The extent to which states are fostering energy efficiency policies and programs is never more clear than when the American Council for an Energy-Efficient Economy (ACEEE) issues its annual scorecard. The data in the report, which is funded by the Department of Energy and the Environmental Protection Agency, is pored over by policymakers, equipment vendors and service providers for clues about market opportunities.
Just last week ACEEE published its seventh such snapshot of how devoted states are to the so-called "first fuel" and what is more apparent with each scorecard is that the U.S. has become a nation of efficiency haves and have-nots.
Ranked on a scale of zero to 50 points, 23 states scored 18 or higher while 15 received a score of 12 or lower. Massachusetts ranked first for the third year running with a score of 42 points. The rest of the states followed, being ranked by ACEEE on a number of factors, including utility and public benefits programs, transportation policies, building energy codes, combined heat and power, state government initiatives and appliance efficiency standards.

Here's what's striking about the top 23 states. Each one is, in political terms, a blue state that voted for Democrat Barack Obama in the 2012 presidential election. And the bottom 15? Each one is a so-called red state. The dozen states in the middle are a mix.

When the map that ACEEE includes in its 162-page report is laid over the 2008 or 2012 presidential election map of red and blue states, the results are eerie.
The states at the top were pursuing efficiency across at least five of the six factors. By contrast, the bottom 15 were much less ambitious in their pursuit of efficiency gains, with most making low scores in four of the six categories.
In ACEEE's eyes, pursuing more efficient use of energy in transportation, buildings and industry fosters economic development in the energy efficiency services and technology industries and saves money for consumers to spur growth in all sectors of a state's economy.
"Energy efficiency is a resource abundant in every state, and reaping its full economic, energy security, and environmental benefits will require continued leadership from a wide range of stakeholders, including legislators, regulators, and the utility industry," ACEEE concluded in its report on the scorecard.
Unfortunately, the news release by ACEEE that accompanied the scorecard pulls its punches and is full of happy-talk quotes from Energy Secretary Ernest Moniz, Massachusetts Governor Deval Patrick and others on the wonders of efficiency.
ACEEE Executive Director Steve Nadel said: “In every region we are seeing states embrace energy saving measures with growing enthusiasm." I suppose that was diplomatic of him, but it makes it seem as if he didn't really understand the data in the scorecard.

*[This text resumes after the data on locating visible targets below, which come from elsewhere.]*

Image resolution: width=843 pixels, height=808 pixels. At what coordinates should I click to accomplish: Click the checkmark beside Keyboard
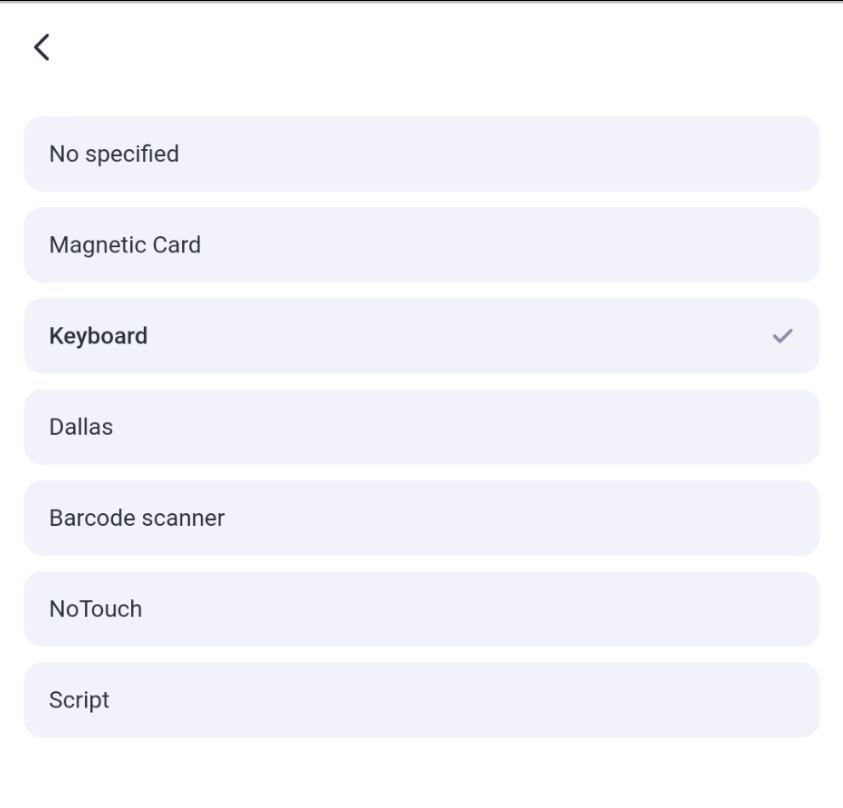coord(782,336)
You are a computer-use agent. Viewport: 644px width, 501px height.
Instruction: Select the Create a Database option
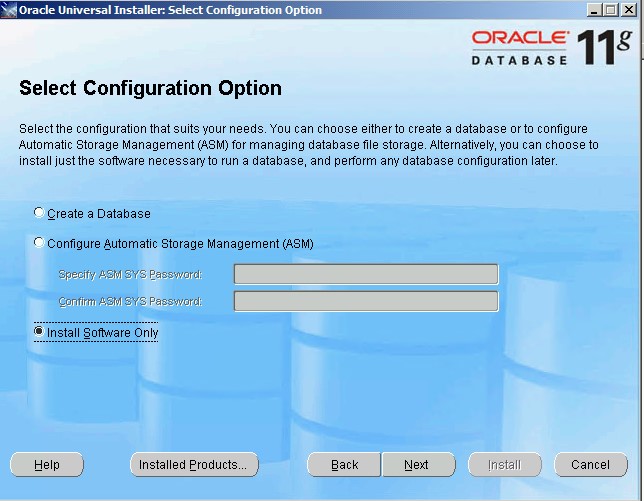tap(39, 213)
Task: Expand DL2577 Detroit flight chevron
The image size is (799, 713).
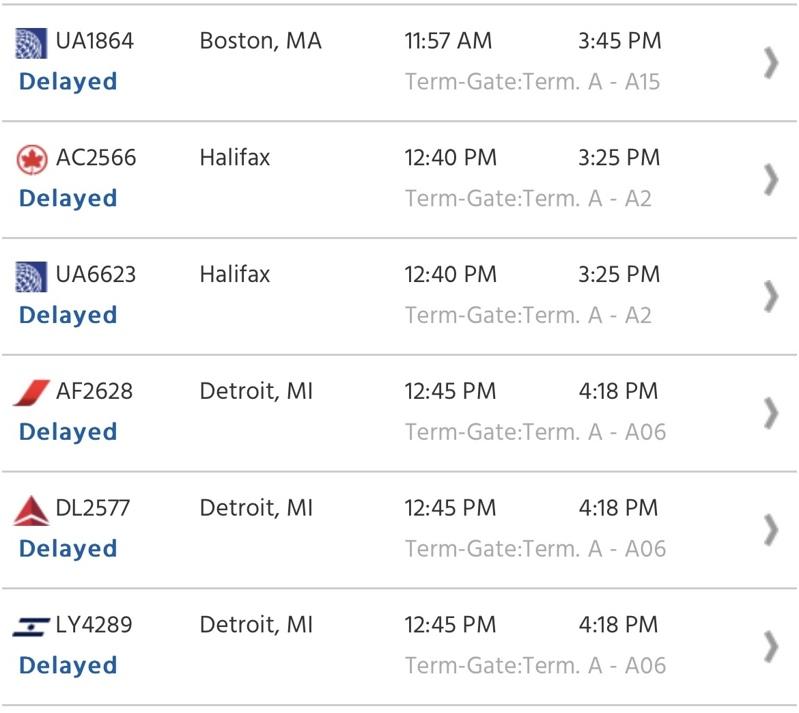Action: pyautogui.click(x=771, y=530)
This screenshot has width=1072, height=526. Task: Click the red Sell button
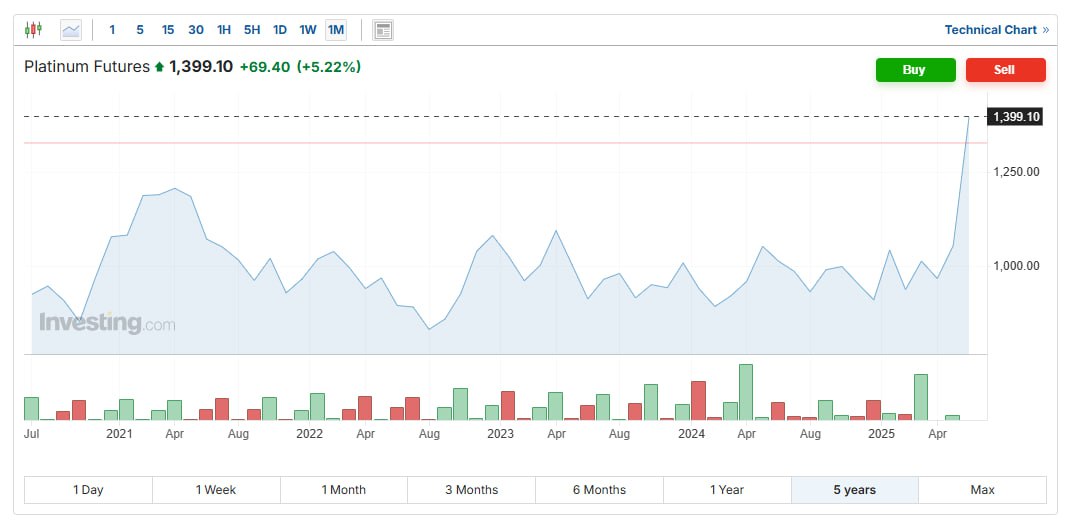click(x=1005, y=70)
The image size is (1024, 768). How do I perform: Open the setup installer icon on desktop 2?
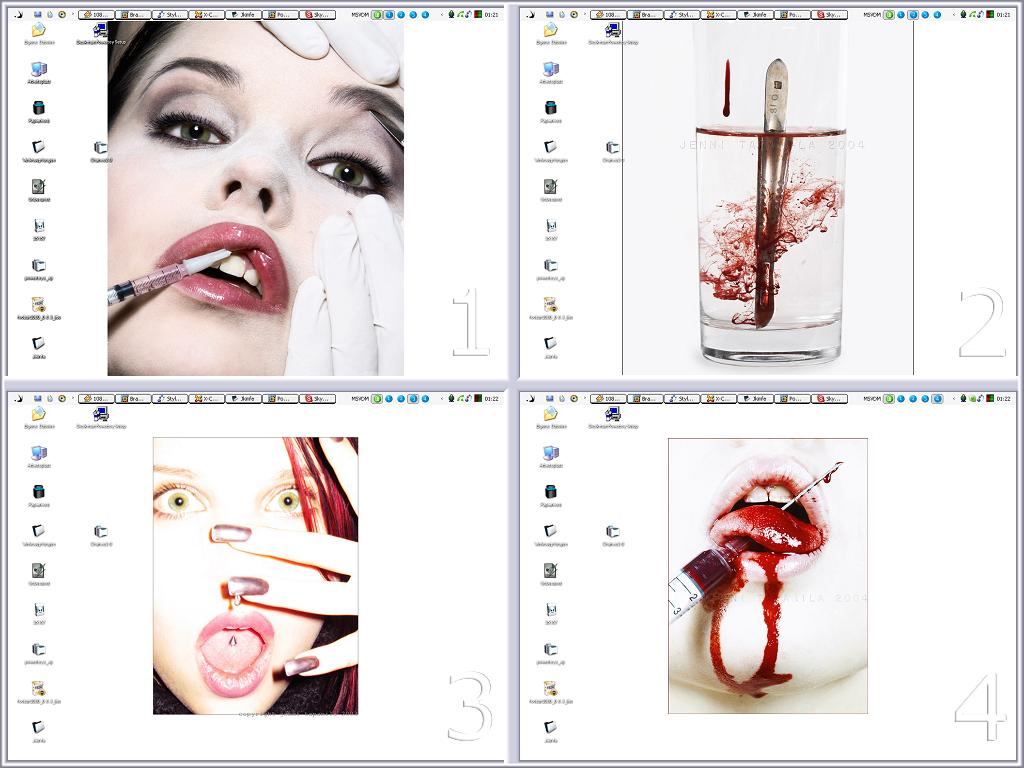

Perhaps the next scorecard ought to add a new section quantifying the dollar value of lost opportunities—in terms of jobs, and savings to taxpayers and consumers—in states that have made the wrong policy choice or simply refuse to entertain any choices at all.
And one has to wonder when the stakeholders in the red states will wake up to the amounts of money they have squandered for their customers and voters because they eschew what in the minds of many on the farther right reaches of political thinking are "green" solutions to problems that do not need solving.